Spruce-fir forests occupy the highest peaks in the southern Appalachian mountains of the eastern USA, where mesoclimate is characterized by frequent cloud immersion and cool temperatures. Understanding the processes that maintain the lower elevational limit of these forests is critical for predicting their future response to climate change, especially due to rising cloud ceilings that are predicted for this region. In particular, the mechanisms affecting the high mortality of first-year seedlings (FYS) at the lower elevational boundary of these spruce-fir forests remain unclear.

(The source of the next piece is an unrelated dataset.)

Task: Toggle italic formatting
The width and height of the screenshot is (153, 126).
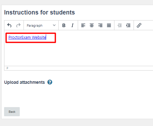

We studied the effects of cloud immersion on FYS-level microclimate, ecophysiology, and population demography across the spruce-fir – broadleaf ecotone (~1750 to 1900 m) at Roan Mountain, TN. It was hypothesized that cloud immersion would generate favorable seedling microclimate, improve plant water status, and reduce mortality of this bottleneck life stage. Microclimate measurements included leaf wetness and soil water potential (ψsoil) near the soil surface. We measured FYS stomatal conductance (gs), stem water potential (ψstem), and declines in hydraulic conductivity (KFYS) throughout the growing season. Germination and survival of this earliest life stage were recorded across three growing seasons (2016 – 2018) to evaluate population-level sensitivity to FYS annual survivorship.
Results/Conclusions
At the highest elevations, cotyledons were wet 39.5% of the time during the growing season, but much less frequently at the lower end of the ecotone. ψsoil remained above -100 kPa and cloud events increased ψsoil by ~5 kPa relative to periods with clear skies. Early-season KFYS, ψstem, and gs did not vary along the elevational gradient, although mid-summer KFYS declined more rapidly at lower elevations, which significantly reduced ψstem and gs here during mid-summer droughts. Both the maximum number of germinants and the probability of survival into the 2nd growing season increased exponentially as a function of elevation during the 2016 growing season, with germination reaching 792 seedlings/m2 at the highest elevations, but no recruitment at the lower end of the ecotone. This relationship showed high inter-annual variability, and no new germinants were found in 2017.
Our results indicate that the elevational limits of these forests are highly sensitive to FYS survival, and that this process is at least partly dependent upon cloud immersion. The effect of rising cloud ceilings associated with climate warming on the survival of FYS’s may lead to an upward migration and diminution of these Southern Appalachian spruce-fir forests.